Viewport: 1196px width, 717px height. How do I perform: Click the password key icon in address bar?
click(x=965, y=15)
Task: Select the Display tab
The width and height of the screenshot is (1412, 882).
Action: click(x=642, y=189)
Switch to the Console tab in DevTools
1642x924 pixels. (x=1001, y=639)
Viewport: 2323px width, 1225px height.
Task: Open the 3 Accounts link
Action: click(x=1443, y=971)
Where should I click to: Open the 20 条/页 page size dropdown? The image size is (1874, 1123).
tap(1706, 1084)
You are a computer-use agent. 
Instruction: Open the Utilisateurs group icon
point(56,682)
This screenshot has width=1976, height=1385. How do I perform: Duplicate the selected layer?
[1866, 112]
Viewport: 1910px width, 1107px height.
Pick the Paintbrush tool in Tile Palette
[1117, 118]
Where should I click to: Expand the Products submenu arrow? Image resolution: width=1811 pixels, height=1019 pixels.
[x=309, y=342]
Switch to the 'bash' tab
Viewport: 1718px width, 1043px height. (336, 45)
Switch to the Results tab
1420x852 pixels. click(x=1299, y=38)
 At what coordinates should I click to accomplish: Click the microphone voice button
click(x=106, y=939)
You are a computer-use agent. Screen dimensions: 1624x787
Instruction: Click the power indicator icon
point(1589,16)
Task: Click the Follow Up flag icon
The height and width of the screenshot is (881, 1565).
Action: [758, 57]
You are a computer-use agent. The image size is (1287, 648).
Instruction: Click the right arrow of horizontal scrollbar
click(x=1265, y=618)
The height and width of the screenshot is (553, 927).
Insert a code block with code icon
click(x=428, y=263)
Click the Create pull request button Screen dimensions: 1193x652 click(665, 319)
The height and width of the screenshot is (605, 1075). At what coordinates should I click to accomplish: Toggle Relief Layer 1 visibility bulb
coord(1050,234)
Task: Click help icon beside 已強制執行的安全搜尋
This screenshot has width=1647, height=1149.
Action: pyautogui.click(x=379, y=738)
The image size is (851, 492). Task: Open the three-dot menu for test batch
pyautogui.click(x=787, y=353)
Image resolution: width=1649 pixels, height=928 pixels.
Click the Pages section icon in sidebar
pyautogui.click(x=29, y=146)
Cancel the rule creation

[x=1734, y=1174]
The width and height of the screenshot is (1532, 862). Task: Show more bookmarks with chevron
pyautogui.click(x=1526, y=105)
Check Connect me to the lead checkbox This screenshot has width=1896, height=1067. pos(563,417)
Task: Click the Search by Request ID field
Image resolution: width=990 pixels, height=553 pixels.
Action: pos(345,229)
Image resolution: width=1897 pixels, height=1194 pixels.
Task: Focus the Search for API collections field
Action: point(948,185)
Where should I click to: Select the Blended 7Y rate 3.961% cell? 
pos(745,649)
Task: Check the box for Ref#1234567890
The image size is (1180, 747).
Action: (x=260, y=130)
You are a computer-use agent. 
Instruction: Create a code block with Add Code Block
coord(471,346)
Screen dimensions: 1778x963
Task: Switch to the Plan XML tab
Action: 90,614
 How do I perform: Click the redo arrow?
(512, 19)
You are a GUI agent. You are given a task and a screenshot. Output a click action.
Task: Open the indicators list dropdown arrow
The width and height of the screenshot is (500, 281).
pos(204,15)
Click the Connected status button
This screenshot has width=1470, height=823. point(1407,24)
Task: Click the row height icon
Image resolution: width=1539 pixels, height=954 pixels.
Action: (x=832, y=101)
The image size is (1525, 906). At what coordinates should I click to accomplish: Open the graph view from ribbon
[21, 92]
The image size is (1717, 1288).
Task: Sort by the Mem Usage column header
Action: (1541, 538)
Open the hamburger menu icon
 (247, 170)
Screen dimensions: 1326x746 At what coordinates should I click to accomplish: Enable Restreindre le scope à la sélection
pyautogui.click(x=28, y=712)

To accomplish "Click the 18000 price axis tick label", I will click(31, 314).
- - - - - - -
> [WHAT TO WORK ON]: Scan the preceding listing for the string "agent" and copy every line where it occurs.

> [TASK RESPONSE]:
You are a computer-use agent. 
You are a computer-use agent. Screen dimensions: 1624x787
You are a computer-use agent. The image size is (1287, 648).
You are a computer-use agent. 
You are a GUI agent. You are given a task and a screenshot. Output a click action.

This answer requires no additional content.